He also became an interesting composer on the advanced music scene, and is a conductor.

He began playing recorder at age four and piano at six, then oboe, eventually studying with Cassagnaud and Veress, both teachers at the Berne Conservatory. He transferred to Paris to study oboe with Pierlot and piano with Lefébure. In 1959 he won a first prize for oboe in the Geneva Competition and in the same year was hired as an oboist in the Basel Symphony Orchestra. Meanwhile he studied composition with Pierre Boulez form 1961 to 1963.

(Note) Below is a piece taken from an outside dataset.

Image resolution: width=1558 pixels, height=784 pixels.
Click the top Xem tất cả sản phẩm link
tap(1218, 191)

He started on a career as an international oboe virtuoso in 1963. His tours included solo appearances, performances with his wife, the harpist Ursula Holliger, and chamber music appearances as part of the Holliger Ensemble, a chamber group he founded. He was appointed professor of oboe at the Staatliche Musikhochschule of Freiburg in 1965.

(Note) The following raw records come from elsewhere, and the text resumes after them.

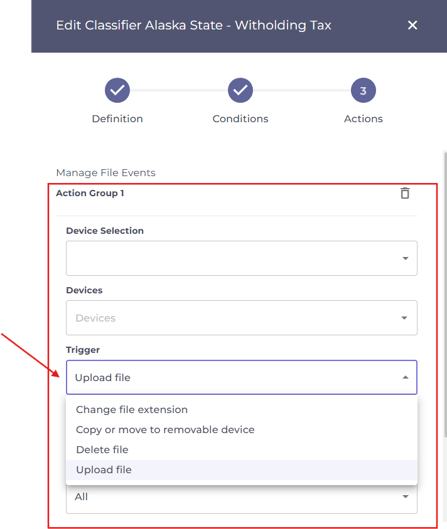
Task: Click the Trigger field showing Upload file
Action: (x=242, y=377)
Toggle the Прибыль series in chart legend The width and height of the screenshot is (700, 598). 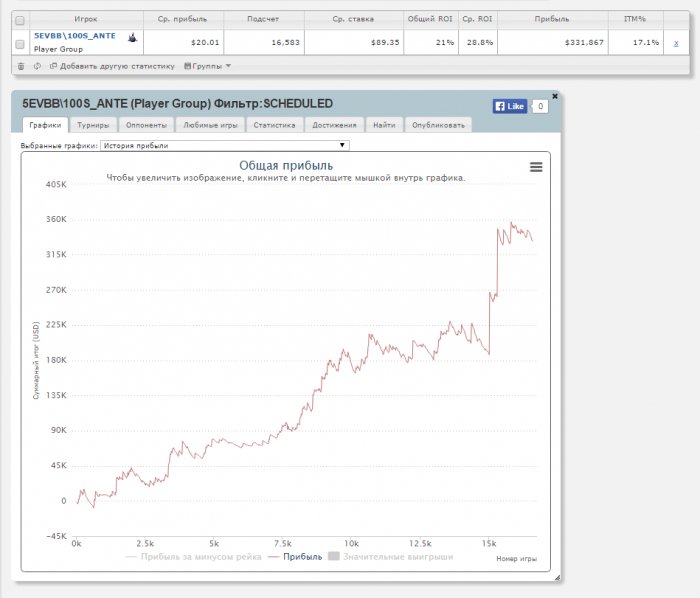pyautogui.click(x=296, y=556)
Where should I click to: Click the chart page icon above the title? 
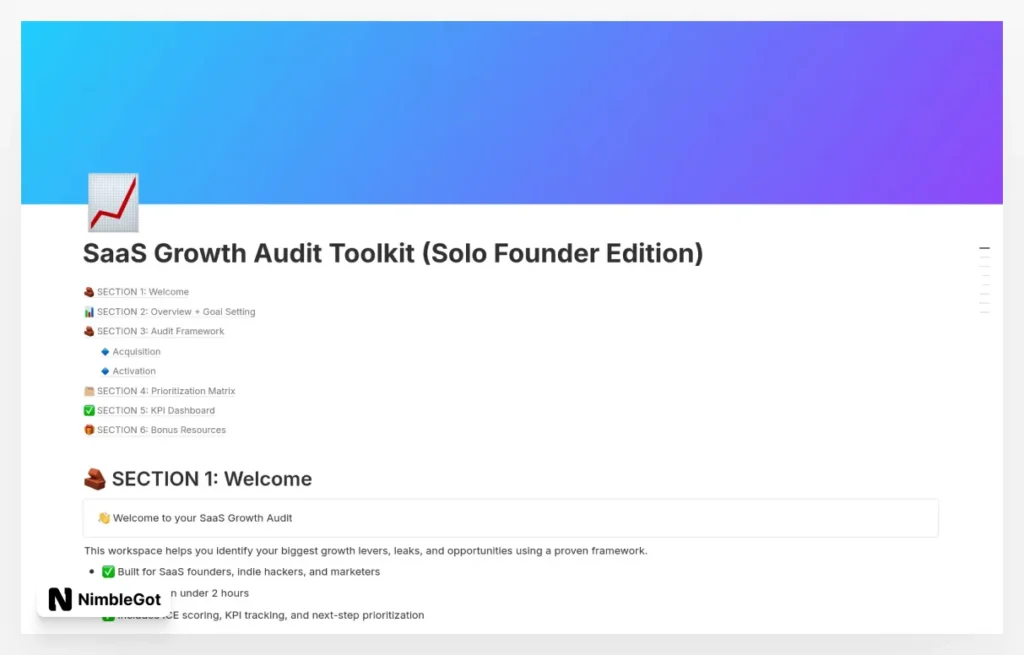point(113,202)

He quickly became known as the outstanding oboist of the time. He has adopted the smoother, thinner French sound rather than the wider German quality. Even by comparison with the French sound, his tone quality is exceptionally bright. He appears to understand proper performance style on the oboe for all eras of music, and uses the proper musical approach for any music from the time of the development of the oboe as a concert instrument to the most avant garde technique. He is credited with having extended the technique of the instrument in more ways than any other oboist. Some of these techniques include harmonics, double trills, chords, and glissandos. In an interview, he has disputed this credit. Saying, "I have invented nothing," he points to instances where these techniques appeared in earlier music (such as an oboe glissando in Mahler's Third Symphony) but in fact he was the first to make use of all of them extensively. In addition, he had introduced new sounds that can only be obtained by placing a microphone inside the instrument.

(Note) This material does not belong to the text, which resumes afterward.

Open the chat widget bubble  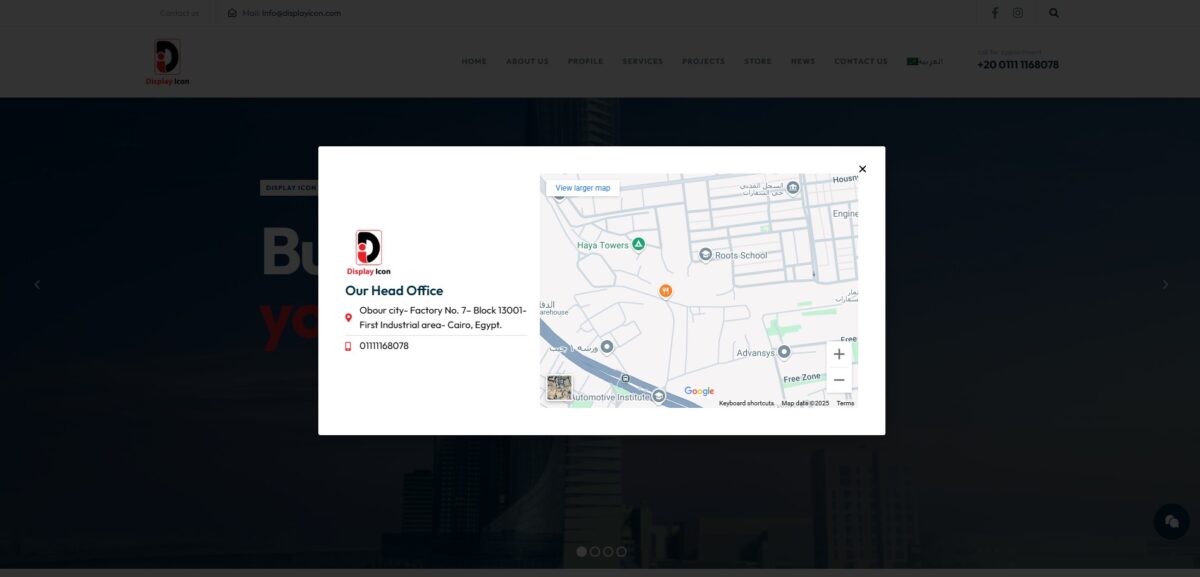pyautogui.click(x=1171, y=521)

He is very alert to the need to extend the repertoire of the instrument. He has been critical of oboists of the past for settling for third-rate music rather than commissioning challenging music of the great composers. He has commissioned works from Berio, Stockhausen, Penderecki, Frank Martin, Pousseur, Henze, Krenek, Jolivet, and Lutoslawski. The Lutoslawski work, a double concerto for oboe, harp, and orchestra, written for Holliger and his wife, is considered a major masterpiece.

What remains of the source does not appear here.